Playwright: Craig Wright
At: Steppenwolf Garage Theatre
Phone: (312) 335-1650; $12
Runs through: Nov. 23
It's difficult for critics to convey the essence of good acting. Theater is such a 'you-had-to-be-there' experience, that the best we can do is to describe good performances as crisp or intense or focused or riveting or unmannered or explosive or energized, or say that an actor lived in the moment or conveyed it all with his eyes or body language or played the subtext. Well, the four performers in Orange Flower Water are all those things, and do all those things, in spades. Darrell W. Cox, Molly Glynn, Whitney Sneed and Christian Stolte all are local younger actors we've seen do good work before, but never like this. Under actor-turned-director Rick Snyder, they truly enlarge themselves in a power demonstration of why Chicago remains America's best acting town.
The story is nothing—two thirtysomething, small-town couples come unglued when a long-brewing affair finally is consummated—but the telling is everything in the hyper-naturalistic script by former Minnesotan Craig Wright. In a brief (75 minutes) series of two-person scenes, video store owner Brad Youngquist figures out his wife, Beth, is having an affair with pharmacist David Calhoun, and calls her on it. He also call's David's wife, Cathy. Forced into the open, David and Beth start a life together consumed by guilt and second guessing, especially David, but with Beth already pregnant.
Wright's skillful dialogue avoids melodrama and provides psychological depth seemingly despite its realism. However, it could be acted in a strikingly different way if the dialogue was delivered more carefully, without overlaps or the rapid dynamic shifts of emotional outbursts. But Snyder goes for overlaps and boisterous dynamics to achieve the spontaneity of anger, pain and wheedling. The technical challenge is greater but so is the truthful essence. In a production as intimate as this one—and as torrid—with actors and audience close upon each other in the Steppenwolf Garage Theatre, truthfulness is all.

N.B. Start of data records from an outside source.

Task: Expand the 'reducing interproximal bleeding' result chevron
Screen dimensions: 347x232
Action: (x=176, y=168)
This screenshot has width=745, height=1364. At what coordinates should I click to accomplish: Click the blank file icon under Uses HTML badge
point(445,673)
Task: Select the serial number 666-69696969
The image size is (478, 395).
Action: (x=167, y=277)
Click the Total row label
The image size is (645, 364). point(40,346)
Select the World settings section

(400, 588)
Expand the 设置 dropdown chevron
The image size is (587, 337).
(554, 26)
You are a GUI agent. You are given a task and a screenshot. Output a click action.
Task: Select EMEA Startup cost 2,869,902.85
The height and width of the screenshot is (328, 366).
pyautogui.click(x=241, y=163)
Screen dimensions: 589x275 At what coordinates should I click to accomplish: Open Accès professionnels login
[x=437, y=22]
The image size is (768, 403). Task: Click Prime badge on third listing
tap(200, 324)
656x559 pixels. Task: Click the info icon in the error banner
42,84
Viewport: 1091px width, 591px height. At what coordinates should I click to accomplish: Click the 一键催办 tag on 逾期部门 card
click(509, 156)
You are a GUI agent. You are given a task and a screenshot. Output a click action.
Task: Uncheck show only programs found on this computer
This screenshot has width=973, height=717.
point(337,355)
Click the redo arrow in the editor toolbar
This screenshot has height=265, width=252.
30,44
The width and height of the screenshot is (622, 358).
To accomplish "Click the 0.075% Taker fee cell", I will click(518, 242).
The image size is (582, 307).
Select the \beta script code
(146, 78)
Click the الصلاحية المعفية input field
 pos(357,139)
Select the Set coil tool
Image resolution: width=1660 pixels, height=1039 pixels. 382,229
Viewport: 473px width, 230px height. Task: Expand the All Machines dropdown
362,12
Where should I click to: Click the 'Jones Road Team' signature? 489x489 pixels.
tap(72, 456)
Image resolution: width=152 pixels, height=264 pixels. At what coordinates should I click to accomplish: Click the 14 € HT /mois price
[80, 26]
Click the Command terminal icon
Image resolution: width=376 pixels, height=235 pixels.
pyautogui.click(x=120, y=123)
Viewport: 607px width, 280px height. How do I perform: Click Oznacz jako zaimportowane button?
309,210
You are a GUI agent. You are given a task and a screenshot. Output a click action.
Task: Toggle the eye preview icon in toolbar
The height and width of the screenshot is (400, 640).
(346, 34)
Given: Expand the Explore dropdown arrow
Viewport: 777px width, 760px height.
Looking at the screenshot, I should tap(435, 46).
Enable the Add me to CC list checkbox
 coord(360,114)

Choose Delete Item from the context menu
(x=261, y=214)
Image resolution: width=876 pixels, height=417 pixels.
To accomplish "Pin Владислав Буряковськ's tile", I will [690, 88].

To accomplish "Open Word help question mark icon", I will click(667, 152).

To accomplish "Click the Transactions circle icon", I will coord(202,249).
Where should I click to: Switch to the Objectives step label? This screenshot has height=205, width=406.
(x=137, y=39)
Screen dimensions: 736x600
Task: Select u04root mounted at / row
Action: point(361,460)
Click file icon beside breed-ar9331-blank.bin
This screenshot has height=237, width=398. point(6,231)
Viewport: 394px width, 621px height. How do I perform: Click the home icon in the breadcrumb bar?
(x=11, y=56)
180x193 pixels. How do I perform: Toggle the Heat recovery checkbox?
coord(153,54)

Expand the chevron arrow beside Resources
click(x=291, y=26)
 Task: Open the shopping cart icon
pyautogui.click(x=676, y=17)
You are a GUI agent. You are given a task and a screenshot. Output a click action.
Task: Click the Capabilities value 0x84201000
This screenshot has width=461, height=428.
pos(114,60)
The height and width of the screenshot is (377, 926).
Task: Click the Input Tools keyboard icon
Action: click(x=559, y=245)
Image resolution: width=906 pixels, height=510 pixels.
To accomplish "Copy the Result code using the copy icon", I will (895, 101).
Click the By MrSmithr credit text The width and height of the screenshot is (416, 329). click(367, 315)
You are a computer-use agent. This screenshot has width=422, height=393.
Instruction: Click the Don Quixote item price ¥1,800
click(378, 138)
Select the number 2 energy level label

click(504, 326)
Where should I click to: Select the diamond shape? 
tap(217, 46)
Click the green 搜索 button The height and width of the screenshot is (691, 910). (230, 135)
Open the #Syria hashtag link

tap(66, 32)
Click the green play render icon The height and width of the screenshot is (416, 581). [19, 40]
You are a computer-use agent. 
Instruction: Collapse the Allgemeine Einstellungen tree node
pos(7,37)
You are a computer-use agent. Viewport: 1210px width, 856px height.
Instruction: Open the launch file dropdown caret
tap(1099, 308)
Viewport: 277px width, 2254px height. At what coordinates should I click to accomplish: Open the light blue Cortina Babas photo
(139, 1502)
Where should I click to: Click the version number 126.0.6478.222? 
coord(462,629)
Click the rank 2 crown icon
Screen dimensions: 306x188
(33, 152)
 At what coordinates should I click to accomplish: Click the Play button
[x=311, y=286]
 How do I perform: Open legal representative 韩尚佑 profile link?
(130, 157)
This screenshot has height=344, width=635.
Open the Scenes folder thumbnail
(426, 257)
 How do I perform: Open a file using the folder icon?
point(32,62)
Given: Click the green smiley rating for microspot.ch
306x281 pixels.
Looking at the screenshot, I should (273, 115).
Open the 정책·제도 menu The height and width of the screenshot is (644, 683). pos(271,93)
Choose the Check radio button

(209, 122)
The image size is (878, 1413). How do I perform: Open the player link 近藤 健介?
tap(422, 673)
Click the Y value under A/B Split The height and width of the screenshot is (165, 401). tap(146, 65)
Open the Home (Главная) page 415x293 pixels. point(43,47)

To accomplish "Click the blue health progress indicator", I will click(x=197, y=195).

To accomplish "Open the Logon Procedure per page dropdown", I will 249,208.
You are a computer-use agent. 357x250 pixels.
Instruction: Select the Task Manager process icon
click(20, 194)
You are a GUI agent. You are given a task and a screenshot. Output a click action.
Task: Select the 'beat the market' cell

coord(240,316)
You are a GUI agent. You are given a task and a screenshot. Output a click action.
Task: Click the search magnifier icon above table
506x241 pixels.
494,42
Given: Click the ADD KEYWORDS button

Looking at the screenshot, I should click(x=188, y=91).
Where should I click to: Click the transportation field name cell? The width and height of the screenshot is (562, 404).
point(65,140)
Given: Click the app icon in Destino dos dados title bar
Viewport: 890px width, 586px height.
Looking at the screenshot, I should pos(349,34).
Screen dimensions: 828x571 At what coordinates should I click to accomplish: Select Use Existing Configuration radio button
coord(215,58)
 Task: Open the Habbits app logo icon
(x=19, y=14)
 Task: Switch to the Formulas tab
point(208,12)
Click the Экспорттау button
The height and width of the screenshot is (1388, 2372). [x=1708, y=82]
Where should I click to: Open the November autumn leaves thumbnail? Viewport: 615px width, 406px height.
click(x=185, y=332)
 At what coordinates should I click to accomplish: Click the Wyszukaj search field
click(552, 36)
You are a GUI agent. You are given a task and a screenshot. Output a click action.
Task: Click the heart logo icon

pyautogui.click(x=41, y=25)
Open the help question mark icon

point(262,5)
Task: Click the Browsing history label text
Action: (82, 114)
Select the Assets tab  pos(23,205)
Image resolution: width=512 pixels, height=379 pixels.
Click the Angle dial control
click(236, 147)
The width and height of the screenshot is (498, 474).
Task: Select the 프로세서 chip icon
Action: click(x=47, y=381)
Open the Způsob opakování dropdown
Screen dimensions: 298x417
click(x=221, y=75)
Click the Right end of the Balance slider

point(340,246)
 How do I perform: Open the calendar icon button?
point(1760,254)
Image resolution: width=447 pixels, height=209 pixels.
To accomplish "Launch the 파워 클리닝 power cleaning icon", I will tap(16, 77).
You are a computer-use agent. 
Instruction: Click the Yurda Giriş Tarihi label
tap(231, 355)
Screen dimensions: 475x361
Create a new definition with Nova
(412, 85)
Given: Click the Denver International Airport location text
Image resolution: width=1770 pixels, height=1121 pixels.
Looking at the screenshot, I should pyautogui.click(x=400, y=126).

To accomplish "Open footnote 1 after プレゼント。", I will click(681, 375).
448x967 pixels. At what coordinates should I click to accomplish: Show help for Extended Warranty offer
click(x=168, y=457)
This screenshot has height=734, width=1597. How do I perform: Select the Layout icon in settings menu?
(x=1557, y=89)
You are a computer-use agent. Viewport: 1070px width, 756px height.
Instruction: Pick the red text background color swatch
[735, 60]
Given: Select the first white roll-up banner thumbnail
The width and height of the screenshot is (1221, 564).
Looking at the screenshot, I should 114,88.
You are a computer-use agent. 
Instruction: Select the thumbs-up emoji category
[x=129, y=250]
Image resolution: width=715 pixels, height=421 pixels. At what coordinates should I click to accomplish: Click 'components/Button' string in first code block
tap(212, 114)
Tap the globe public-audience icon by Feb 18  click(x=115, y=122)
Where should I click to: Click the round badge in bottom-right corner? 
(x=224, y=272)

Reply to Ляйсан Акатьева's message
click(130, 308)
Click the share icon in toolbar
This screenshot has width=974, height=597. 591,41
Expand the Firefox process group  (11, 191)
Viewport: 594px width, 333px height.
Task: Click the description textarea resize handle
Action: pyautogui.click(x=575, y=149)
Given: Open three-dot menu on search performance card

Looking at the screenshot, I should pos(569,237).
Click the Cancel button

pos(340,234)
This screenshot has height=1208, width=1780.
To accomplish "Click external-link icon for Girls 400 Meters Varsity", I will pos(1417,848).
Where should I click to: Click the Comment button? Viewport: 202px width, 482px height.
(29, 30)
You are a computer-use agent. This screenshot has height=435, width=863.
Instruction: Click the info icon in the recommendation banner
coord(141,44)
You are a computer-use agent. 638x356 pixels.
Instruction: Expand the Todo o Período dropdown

The quiet pharmacist, David, is the work's fulcrum, crotch-driven but guilt-stricken and doomed to hurt the ones he loves. Darrel W. Cox plays him as a fallen little-boy-lost working up a sweat—literally—as a sexual stallion. Christian Stolte has the bravura role as the explosively foul-mouthed Brad, his self-centered swagger reduced to a confession of need and love that comes too late. The women's roles are less colorful but no less apt. Molly Glynn is Cathy Calhoun, the efficient wife, mother and teacher who runs the household and sends her husband packing with an abject demonstration of his weakness. Whitney Sneed is Beth, of frightened and hopeful eyes, the most passive of the four characters and the dreamer who never will escape a mundane reality.
Orange Flower Water tells us life doesn't get better, it just gets different.